The Universal Service Obligation (USO) Fund aims to facilitate the provision of telecom services in rural and remote areas at affordable prices. The role of the USO Fund is to identify the problems and suggest solutions for the same.Power availability is a key issue in providing telecom services in rural areas. Power is an essential element for rural telecom as it is required at both the service provider and subscriber ends. It is also a significant cost component of rural telecom networks, constituting 70 per cent of the opex for rural sites. Grid power availability in rural India is limited, erratic and unreliable, which calls for alternative sources. Diesel, which is currently the most favoured alternative fuel, is expensive, has a complex supply chain, involves pilferage issues and is a major source of pollution.

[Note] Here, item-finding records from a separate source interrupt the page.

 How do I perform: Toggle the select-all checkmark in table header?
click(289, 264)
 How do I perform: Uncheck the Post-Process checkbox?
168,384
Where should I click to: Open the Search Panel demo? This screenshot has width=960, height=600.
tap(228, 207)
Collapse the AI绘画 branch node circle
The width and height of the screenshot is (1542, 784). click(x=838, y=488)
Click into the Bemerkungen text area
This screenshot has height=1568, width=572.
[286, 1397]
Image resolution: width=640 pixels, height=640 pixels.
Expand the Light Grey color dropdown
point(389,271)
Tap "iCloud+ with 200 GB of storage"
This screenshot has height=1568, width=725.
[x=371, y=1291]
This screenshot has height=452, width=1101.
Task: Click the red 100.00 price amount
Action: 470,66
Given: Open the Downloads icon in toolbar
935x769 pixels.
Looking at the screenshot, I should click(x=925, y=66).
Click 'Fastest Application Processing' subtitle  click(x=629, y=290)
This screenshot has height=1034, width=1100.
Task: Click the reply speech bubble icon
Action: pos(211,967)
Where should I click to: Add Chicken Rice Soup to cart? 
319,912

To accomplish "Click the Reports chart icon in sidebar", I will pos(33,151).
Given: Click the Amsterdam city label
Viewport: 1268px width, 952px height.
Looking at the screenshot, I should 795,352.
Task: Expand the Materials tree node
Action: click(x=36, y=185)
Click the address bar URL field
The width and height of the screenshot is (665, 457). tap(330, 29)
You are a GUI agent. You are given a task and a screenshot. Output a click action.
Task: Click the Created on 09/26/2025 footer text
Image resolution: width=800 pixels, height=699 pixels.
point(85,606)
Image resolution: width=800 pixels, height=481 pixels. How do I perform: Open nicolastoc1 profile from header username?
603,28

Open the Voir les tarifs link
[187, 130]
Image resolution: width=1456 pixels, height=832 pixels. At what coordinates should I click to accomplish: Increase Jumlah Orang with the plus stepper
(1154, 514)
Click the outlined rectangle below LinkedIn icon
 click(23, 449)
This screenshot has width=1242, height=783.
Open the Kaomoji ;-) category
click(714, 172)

The solutions that the USO Fund could provide include encouraging the use of energy efficient infrastructure and RE by providing subsidies, and discouraging the use of diesel generators. A key issue faced by operators is the non-standardisation of equipment across their networks. Standardisation will accelerate growth by providing operators with economies of scale and low unit costs. However, the market has been innovating rapidly and is in a growth phase. Forcing standardisation may discourage innovation and thus hinder growth. Also, the base transceiver stations (BTSs) vary according to their locations and markets, and hence it is very difficult to choose “one size fits all” solutions. Moreover, if the USO Fund selects or promotes specific designs and products, the decision on equipment procurement shifts away from mobile network operators and tower companies, who know the micro issues.

Currently, several USO Fund-led initiatives that are directed towards the subscriber are under implementation or at planning stages. Subsidy on the use of solar energy for digital satellite phone terminals and new village public telephones (VPTs) in uncovered villages is one such step. The USO Fund, in collaboration with the Ministry of New and Renewable Energy (MNRE), provides subsidy for setting up solar chargers at the 50,000 existing VPTs. A similar subsidy is provided for building solar mobile charging stations in 5,000 villages in partnership with The Energy and Resources Institute’s LaBL project. The fund has also launched a programme to set up rural women’s self-help group-run mobile charging stations under the Department of Telecommunications (DoT)-USO Fund gender budget programme. It also provides subsidy for installing solar panels at satellite broadband kiosks in remote villages.

At the service provider’s end, the USO Fund mandates infrastructure sharing and recommends the setting up of outdoor BTSs. In the future, the fund would provide subsidised RE installations to 28 shared mobile infrastructure sites across 27 states under the RE pilot for the Mobile Phase 1 scheme. The pilot will establish the technical feasibility and financial viability of RE use at shared rural sites. Under this scheme, solar or solar-wind hybrid projects would be implemented in Madhya Pradesh, Orissa, Gujarat, Tamil Nadu, Karnataka, Maharashtra, Andhra Pradesh, etc. Also, planned mobile infrastructure programmes aim at meeting at least 75 per cent of the electrical load at a telecom site from RE sources. The USO Fund plans to provide a subsidy of 40 per cent on the capex for installing the RE capacity.

For RE to succeed in rural telecom, it is mandatory that it wins on cost efficiency considerations. Subsidised pilot schemes can establish practical workability and could help increase production volumes initially to drive down costs. But in the long run, the model needs to become profitable on its own as perpetual dependence on subsidy is unfeasible. Localised community power solutions are attractive, with telecom sites serving as anchor tenants, and can benefit from the MNRE-USO Fund subsidy, but these too must be self-sustaining in the long run.